### Text block:
********************

Why So Silent?

There’s nothing like moving to demonstrate to oneself how much of a consumer one is. 

I am tempted to just light a match to everything and start over.

But then, I would have to walk around naked. 

And that is good for no one.

Sweaters and Leaves

 Fall is my favorite season. It’s cold enough for sweaters, but not cold enough for snow. The leaves turn countless shades of beautiful–my favorite being that deep red that almost looks purple, and the streets become lined with the leaves that have floated down in farewell until the spring comes and they cling to branches once again. 

And did I mention the extra hour of sleep?

 

But of course, no sleep in happening here, because my brain won’t shut off. My life has become much more complicated, now that I am being all open to new ideas and trying to grow emotionally.

Deciding to be a big girl about life doesn’t mean that I don’t still get my feelings hurt; it just means that my emotional response should be more proportional to the stressor. And I think so far, so good. Most of the time. I’m still going to be very emotionally sensitive. Whether that is a result of the abandonment or the abuse, or just a perfectly healthy character trait, I’m not sure.

********************

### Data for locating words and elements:

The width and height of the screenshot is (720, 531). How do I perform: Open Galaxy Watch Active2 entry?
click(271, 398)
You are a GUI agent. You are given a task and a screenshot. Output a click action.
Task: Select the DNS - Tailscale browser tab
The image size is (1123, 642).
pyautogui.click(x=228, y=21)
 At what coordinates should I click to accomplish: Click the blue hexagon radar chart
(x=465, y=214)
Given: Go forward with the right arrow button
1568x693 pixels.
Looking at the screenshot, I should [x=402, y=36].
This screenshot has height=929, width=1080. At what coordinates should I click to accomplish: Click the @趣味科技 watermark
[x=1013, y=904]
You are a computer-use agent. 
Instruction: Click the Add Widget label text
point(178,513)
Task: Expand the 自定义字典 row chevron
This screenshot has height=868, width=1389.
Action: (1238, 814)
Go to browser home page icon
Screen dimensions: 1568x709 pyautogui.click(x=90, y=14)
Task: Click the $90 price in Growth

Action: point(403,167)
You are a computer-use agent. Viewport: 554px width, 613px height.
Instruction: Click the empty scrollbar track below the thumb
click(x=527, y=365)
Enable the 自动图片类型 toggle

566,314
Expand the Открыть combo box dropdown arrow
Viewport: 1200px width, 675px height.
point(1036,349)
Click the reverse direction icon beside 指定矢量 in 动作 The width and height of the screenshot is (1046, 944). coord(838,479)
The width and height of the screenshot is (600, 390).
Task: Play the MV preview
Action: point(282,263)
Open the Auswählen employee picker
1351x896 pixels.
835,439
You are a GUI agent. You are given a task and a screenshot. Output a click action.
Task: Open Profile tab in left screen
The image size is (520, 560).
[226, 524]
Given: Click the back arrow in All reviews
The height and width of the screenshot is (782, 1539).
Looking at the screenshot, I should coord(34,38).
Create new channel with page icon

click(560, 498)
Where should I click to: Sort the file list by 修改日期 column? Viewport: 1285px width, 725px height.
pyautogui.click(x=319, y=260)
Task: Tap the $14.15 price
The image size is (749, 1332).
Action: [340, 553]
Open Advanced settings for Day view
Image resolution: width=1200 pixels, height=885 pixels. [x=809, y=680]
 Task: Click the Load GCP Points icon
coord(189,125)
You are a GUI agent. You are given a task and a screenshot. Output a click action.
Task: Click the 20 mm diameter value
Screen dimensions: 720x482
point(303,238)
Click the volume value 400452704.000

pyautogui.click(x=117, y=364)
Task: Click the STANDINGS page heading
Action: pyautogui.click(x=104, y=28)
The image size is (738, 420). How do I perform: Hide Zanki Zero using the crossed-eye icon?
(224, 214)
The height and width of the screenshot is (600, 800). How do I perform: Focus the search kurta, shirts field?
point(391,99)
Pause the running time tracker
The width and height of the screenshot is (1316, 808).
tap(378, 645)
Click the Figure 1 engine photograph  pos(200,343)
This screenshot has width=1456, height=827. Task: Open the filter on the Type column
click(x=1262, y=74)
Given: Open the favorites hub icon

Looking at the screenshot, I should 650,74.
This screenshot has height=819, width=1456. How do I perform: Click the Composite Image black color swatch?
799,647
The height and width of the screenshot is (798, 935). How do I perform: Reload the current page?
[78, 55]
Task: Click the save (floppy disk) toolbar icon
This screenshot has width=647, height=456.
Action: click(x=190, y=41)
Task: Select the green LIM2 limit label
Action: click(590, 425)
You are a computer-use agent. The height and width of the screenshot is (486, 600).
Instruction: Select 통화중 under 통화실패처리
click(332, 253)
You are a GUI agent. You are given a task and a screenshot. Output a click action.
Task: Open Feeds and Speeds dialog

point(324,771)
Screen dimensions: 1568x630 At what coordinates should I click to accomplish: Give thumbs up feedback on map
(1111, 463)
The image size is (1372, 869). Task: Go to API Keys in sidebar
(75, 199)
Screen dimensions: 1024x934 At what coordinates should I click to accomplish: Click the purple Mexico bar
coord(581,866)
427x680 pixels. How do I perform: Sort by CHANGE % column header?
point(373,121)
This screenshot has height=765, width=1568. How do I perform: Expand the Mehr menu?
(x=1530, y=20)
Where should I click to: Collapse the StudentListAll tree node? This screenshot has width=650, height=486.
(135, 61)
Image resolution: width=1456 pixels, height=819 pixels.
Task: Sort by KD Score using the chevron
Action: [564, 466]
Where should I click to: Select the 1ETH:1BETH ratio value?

********************

### Task prompt:
In the blog text about moving and fall, which leaf color does the writer name as a favorite? The records were taken from a separate source.

### Result below:
The deep red that almost looks purple.